A Santha-Vazirani (SV) source is a sequence of random bits where the conditional distribution of each bit, given the previous bits, can be partially controlled by an adversary. Santha and Vazirani showed that deterministic randomness extraction from these sources is impossible. Recently, Beigi, Etesami and Gohari (ICALP 2015) studied the generalization of SV sources for non-binary sequences and showed that unlike the binary case, deterministic randomness extraction in the generalized case is sometimes possible. Beigi, Etesami and Gohari presented a necessary condition and a sufficient condition for the possibility of deterministic randomness extraction.
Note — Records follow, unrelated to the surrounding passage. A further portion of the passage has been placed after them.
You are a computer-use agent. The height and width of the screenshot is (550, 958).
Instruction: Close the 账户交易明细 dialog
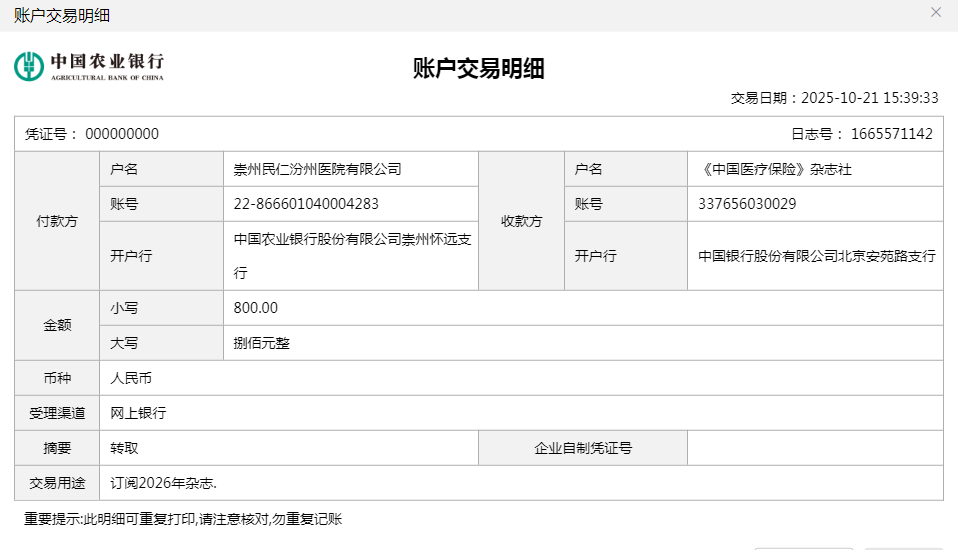tap(936, 13)
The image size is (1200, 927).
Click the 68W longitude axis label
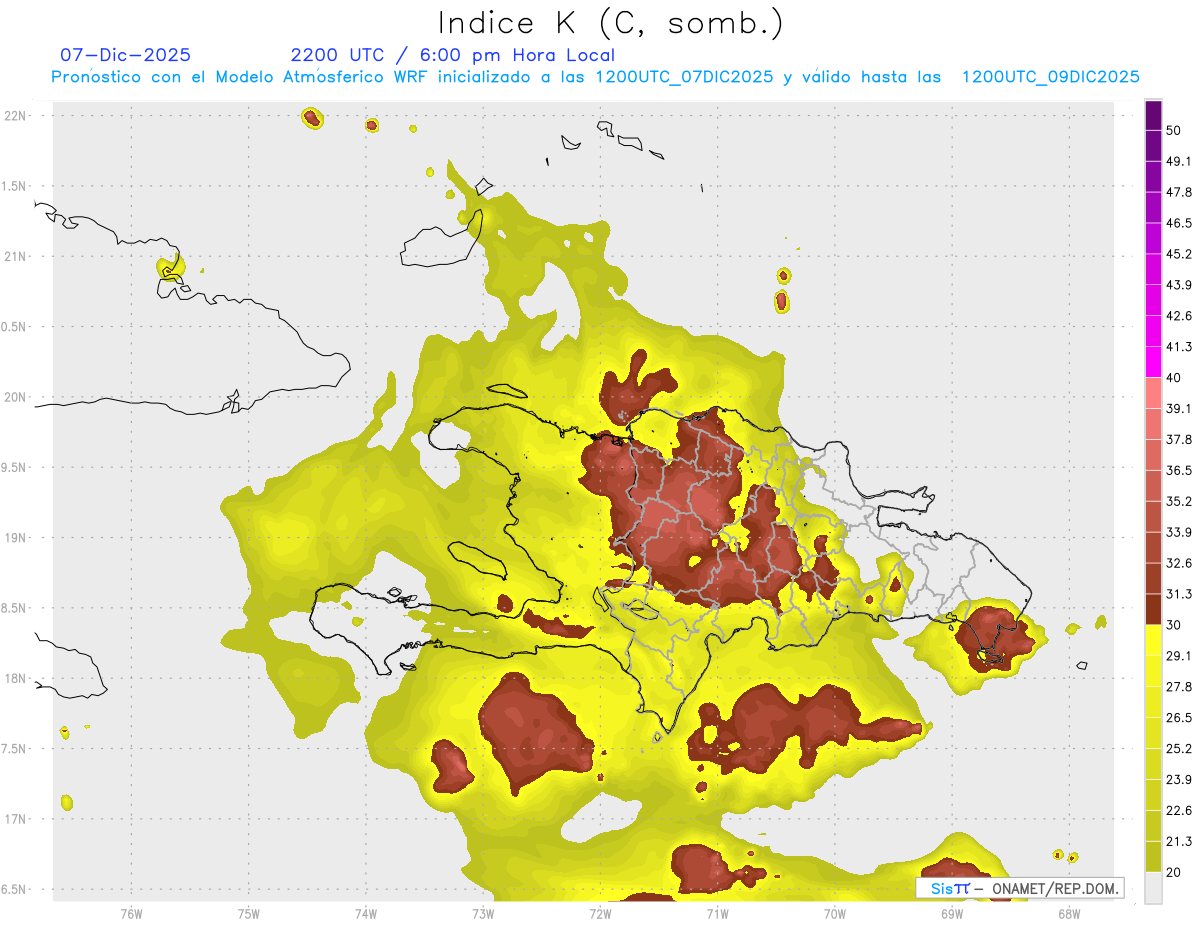1068,913
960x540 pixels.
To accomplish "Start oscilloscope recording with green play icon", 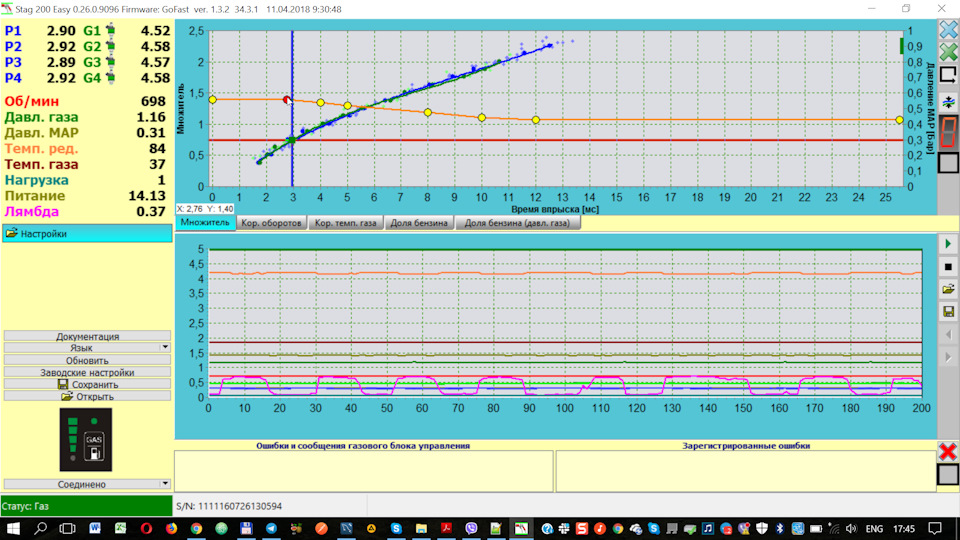I will pos(948,244).
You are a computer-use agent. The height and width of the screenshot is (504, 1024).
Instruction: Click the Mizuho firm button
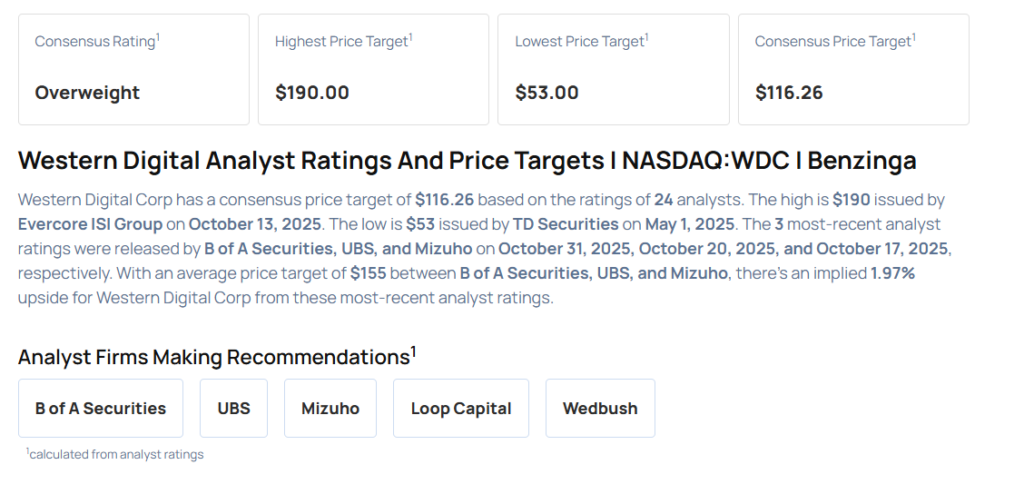pyautogui.click(x=330, y=408)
These two conditions coincide in ?non-degenerate? cases and completely characterize the randomness extraction problem for non-degenerate cases. In this work, we continue the study of deterministic randomness extraction from non-binary SV sources and obtain following results. 1) We completely characterize the randomness extraction problem for both non-degenerate and degenerate cases by providing a necessary and sufficient condition for the possibility of randomness extraction from SV sources. This condition reduces to the condition of Beigi, Etesami and Gohari when the SV source is non-degenerate and fills the gap in the degenerate case. 2) We further improve both the output length and the error of the extractor of Beigi, Etesami and Gohari from a single bit with inverse polynomial error to linear number of bits with exponential error. As a corollary, in the non-degenerate case, a linear number of bits can be extracted and with exponentially small error when randomness extraction is possible. 3) We show that for any extractable SV source one can always extract a random bit with inverse polynomial error. And we show the error cannot be improved beyond inverse polynomial for a specific degenerate source. Joint work with Salman Beigi, Andrej Bogdanov, Omid Etesami.

2:00 pm2:45 pm

Given a finite group $G$ and a set $A$ of generators, the diameter $\diam(\Gamma(G,A))$ of the Cayley graph $\Gamma(G,A)$ is the smallest $\ell$ such that every element of $G$ can be expressed as a word of length at most $\ell$ in $A \cup A^{-1}$. We are concerned with bounding $\diam(G):= \max_A\diam(\Gamma(G,A))$. It has long been conjectured that the diameter of the symmetric group of degree $n$ is polynomially bounded in $n$. In 2011, Helfgott and Seress gave a quasipolynomial bound (exp((log n)^(4+epsilon))). We will discuss a recent, much simplified version of the proof.